Monday, December 18, 2006

The Obituary of B

You could almost forget by looking at him that he was smarter than you. Invariably his shoes were untied and his shirt was untucked. You could be fooled to think that he was harried because papers and folders and files would be peaking from his bag, he would misplace his keys, and he lost his his cell phone with astonishing regularity and creativity. But he wasn't harried, he was thinking about what was next. What was next was often figuring out how better to educate children, or how to get you money to pay your rent, or how to challenge and provide for his own family, or how to justify watching music videos at his age. OK, sometimes he was just harried.

When B laughed with you, he made you feel like you were funny---and that you should learn the Heimlich maneuver. His laugh was deep and real and would entice you to laugh with him, but sounded quite damaging to his chest cavity. No movie or episode of "The Wire" without his outlandish comments and insights were as good as those with them. I mean, Jeffrey Wright was on-screen in "Casino Royale" for all of nine minutes, but B must have talked about Bond's "cousin from Langley" for days. In fact, Wright was often the subject of B's bad impersonations: how many times did I hear "Tiger Wooooooooooooooos"? But that was the thing I loved most about B: he couldn't impersonate, but impersonated; he couldn't dance, but danced; he didn't rap, but rapped; and he couldn't sing, but Lord he sang. As far-reaching as B's impact on his community was, I can't stop focusing on the small facts about his life that impressed and inspired me. Like the facts that he carried a wallet in his bathrobe, he beat-boxed to his children, he dug a big-ass hole in his backyard in a t-shirt that would fit a second-grade girl for absolutely no reason, he constantly reminded you that he could knock-out any living person, he looked at you like you were less-than-a-man if you didn't have beer in your house, but the man never finished a whole beer in his life, and he only got off the phone when he was good and ready.

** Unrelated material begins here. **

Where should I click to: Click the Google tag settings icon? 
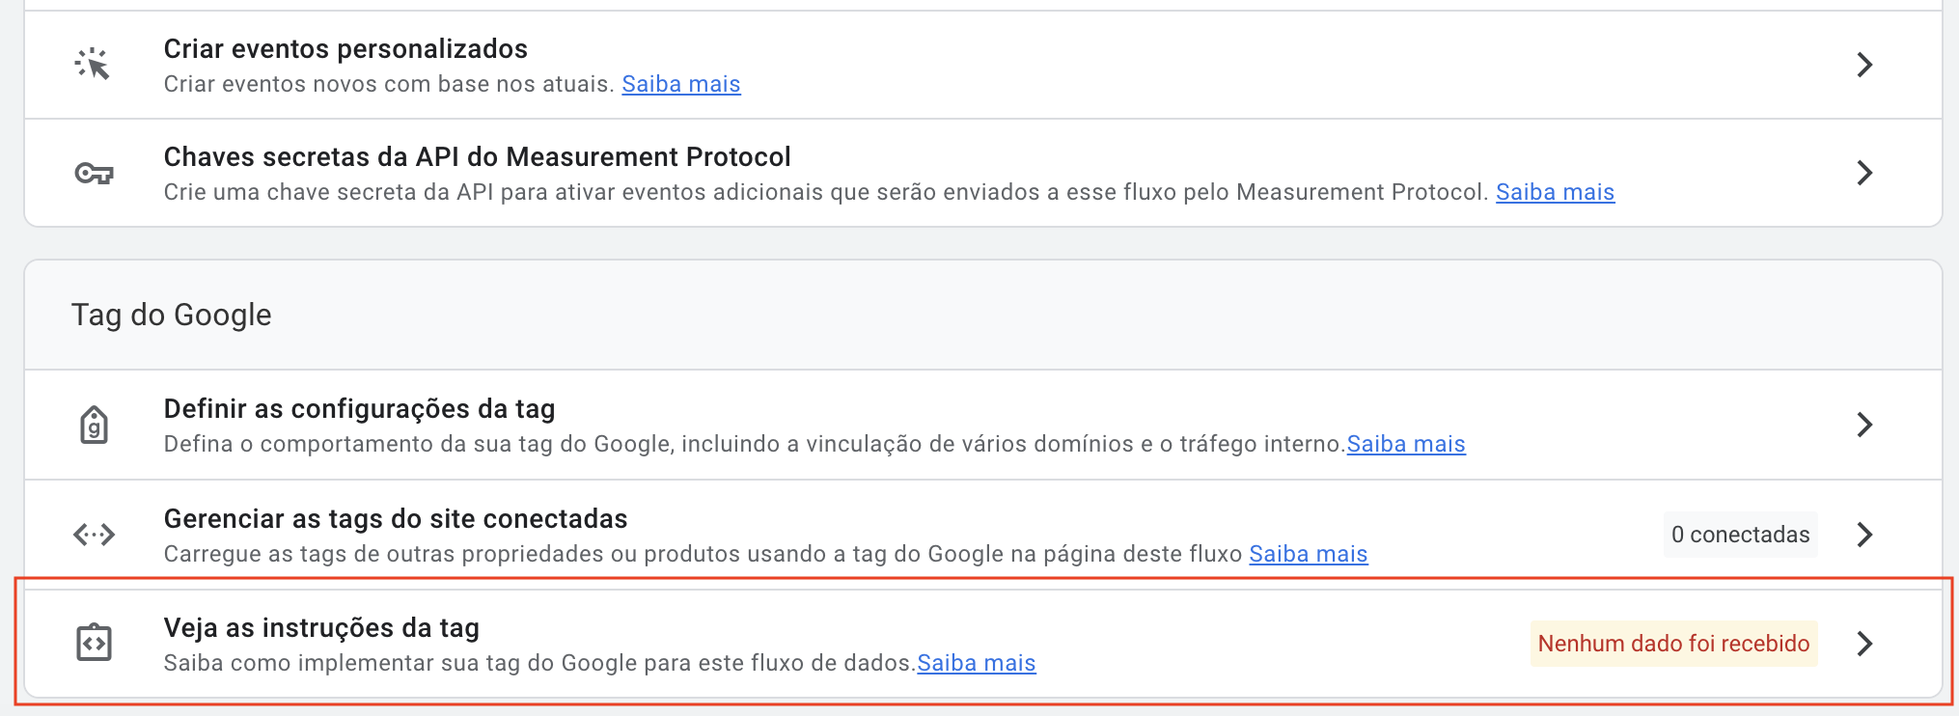[x=94, y=425]
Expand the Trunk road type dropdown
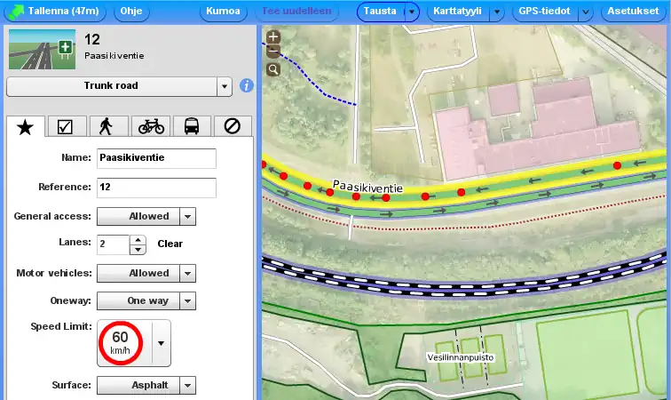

B was always my friend, but I didn't like him as much growing up as I did once we grew up. My father, being a life-long soldier, got up almost everyday of my adolescence to run/walk two or three miles. When he would come home to rouse me for school, my dad would always comment that he saw B out in the early-morning air delivering newspapers. Gumption, hustle, initiative, drive, focus, disipline were some of the words my father used to describe B, while trifling, lazy, and soft were his choice adjectives for me. When B scored well on the SAT, he came to my house to tell my dad what he got; it was about 900 points higher than what I got. (Whatzupwitdat?). I'm not sure how, but B's paper route became the reason for his high SAT score, his admittence at a good college, and certification of a wonderful life. My dad died a long time ago, and he died wishing I was a little more like B. More and more, as I settle into manhood I am embarrassed to learn how many things my dad was right about. And he was right about B: many of us would do well to be a little more like B.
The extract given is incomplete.